• _YOUR INSTRUCTIONS_
Set down the final part of the listing, which starts at the line containing "This screenshot has height=409, width=600." and runs to the last line, exactly and completely.
(Beginning of DATA TO EXAMINE)
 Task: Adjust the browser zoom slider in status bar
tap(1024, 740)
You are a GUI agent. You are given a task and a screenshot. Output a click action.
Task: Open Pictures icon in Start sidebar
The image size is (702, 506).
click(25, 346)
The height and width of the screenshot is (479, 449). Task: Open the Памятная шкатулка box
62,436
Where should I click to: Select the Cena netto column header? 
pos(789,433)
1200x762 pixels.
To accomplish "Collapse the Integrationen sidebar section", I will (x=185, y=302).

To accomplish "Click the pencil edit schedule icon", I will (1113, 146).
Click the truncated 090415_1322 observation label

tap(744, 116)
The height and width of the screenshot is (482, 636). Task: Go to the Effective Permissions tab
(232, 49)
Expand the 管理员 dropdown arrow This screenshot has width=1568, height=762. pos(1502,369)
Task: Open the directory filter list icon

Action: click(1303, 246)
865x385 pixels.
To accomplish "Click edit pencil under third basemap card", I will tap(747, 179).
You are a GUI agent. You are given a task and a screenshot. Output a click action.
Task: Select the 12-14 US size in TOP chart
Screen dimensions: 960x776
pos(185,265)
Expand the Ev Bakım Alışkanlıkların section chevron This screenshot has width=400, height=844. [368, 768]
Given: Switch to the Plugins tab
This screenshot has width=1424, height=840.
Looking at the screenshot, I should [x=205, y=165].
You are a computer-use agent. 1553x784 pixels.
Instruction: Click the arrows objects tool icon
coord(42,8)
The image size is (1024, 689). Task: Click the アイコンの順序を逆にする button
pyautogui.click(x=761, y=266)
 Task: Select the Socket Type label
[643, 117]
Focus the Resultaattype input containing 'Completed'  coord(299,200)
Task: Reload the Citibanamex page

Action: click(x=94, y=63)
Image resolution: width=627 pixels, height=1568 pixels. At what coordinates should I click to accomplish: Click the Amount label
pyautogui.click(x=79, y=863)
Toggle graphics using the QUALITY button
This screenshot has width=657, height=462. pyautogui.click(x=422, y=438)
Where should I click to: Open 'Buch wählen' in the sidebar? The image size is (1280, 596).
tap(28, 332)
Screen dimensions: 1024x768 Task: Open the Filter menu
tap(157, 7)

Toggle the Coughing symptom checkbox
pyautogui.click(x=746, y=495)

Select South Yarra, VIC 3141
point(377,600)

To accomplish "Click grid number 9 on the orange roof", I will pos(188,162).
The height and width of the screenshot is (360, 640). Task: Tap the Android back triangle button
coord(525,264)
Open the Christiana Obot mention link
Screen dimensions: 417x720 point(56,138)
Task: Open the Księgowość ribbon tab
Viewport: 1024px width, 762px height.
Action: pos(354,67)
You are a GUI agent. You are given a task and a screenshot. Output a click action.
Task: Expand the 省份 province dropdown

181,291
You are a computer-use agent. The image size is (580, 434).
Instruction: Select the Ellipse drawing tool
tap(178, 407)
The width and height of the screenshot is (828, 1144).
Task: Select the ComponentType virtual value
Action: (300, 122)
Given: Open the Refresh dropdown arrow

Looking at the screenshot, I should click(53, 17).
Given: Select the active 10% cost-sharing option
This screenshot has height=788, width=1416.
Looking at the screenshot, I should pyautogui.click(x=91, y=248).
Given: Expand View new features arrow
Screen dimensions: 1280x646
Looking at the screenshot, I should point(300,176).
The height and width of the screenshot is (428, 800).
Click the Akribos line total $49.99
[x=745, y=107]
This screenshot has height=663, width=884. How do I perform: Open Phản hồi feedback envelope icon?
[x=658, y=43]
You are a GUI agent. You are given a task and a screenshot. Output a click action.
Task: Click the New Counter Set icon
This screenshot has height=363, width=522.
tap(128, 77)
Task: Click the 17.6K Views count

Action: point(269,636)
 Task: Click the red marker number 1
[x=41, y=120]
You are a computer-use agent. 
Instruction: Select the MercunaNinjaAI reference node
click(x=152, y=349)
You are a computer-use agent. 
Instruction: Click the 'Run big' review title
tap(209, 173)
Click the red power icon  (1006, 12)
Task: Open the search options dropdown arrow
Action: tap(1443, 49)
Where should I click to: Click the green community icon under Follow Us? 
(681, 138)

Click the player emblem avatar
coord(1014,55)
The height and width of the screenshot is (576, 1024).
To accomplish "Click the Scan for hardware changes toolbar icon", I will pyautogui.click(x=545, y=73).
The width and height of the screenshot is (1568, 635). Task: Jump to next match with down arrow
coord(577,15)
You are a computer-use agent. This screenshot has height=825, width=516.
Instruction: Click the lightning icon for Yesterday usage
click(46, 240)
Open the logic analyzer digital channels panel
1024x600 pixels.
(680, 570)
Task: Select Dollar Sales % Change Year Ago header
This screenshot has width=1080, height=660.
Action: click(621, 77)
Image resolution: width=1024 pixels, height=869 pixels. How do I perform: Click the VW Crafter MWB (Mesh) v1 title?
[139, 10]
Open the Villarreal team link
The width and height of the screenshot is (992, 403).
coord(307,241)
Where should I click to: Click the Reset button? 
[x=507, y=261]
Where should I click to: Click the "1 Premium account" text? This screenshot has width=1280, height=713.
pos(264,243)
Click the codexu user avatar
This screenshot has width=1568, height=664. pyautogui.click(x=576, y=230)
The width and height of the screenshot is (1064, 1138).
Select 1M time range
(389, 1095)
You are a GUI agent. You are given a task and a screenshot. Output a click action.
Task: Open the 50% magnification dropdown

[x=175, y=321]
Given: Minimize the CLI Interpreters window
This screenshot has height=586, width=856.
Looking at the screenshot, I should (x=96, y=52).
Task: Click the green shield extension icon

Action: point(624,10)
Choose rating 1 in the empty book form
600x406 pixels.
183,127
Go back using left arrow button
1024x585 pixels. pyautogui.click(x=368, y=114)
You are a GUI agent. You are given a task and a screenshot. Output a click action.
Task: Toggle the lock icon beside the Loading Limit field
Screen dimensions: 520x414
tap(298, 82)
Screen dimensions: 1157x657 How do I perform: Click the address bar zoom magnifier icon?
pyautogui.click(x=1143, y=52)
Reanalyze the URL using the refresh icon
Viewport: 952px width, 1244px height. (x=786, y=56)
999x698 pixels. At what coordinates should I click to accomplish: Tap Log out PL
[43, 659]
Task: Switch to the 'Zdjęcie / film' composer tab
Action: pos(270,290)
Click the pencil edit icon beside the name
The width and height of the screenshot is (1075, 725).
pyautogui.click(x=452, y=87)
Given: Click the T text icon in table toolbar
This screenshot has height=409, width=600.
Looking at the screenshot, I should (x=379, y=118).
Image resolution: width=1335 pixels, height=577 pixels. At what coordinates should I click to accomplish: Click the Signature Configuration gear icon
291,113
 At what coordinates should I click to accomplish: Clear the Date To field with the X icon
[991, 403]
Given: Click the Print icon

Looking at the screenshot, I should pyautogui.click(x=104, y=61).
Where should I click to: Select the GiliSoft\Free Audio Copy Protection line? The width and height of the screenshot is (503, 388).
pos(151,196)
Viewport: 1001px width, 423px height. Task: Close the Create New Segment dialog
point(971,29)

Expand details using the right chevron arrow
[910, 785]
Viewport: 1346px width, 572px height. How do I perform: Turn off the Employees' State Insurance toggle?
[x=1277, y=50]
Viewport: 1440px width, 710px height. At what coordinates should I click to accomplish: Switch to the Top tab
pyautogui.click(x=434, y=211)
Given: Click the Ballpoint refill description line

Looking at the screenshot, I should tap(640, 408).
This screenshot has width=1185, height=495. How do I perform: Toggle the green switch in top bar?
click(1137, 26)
(End of DATA TO EXAMINE)
• _EXERCISE RESPONSE_
This screenshot has height=409, width=600.
Looking at the screenshot, I should (x=379, y=118).
Image resolution: width=1335 pixels, height=577 pixels. At what coordinates should I click to accomplish: Click the Signature Configuration gear icon
291,113
 At what coordinates should I click to accomplish: Clear the Date To field with the X icon
[991, 403]
Given: Click the Print icon

Looking at the screenshot, I should pyautogui.click(x=104, y=61).
Where should I click to: Select the GiliSoft\Free Audio Copy Protection line? The width and height of the screenshot is (503, 388).
pos(151,196)
Viewport: 1001px width, 423px height. Task: Close the Create New Segment dialog
point(971,29)

Expand details using the right chevron arrow
[910, 785]
Viewport: 1346px width, 572px height. How do I perform: Turn off the Employees' State Insurance toggle?
[x=1277, y=50]
Viewport: 1440px width, 710px height. At what coordinates should I click to accomplish: Switch to the Top tab
pyautogui.click(x=434, y=211)
Given: Click the Ballpoint refill description line

Looking at the screenshot, I should tap(640, 408).
This screenshot has width=1185, height=495. How do I perform: Toggle the green switch in top bar?
click(1137, 26)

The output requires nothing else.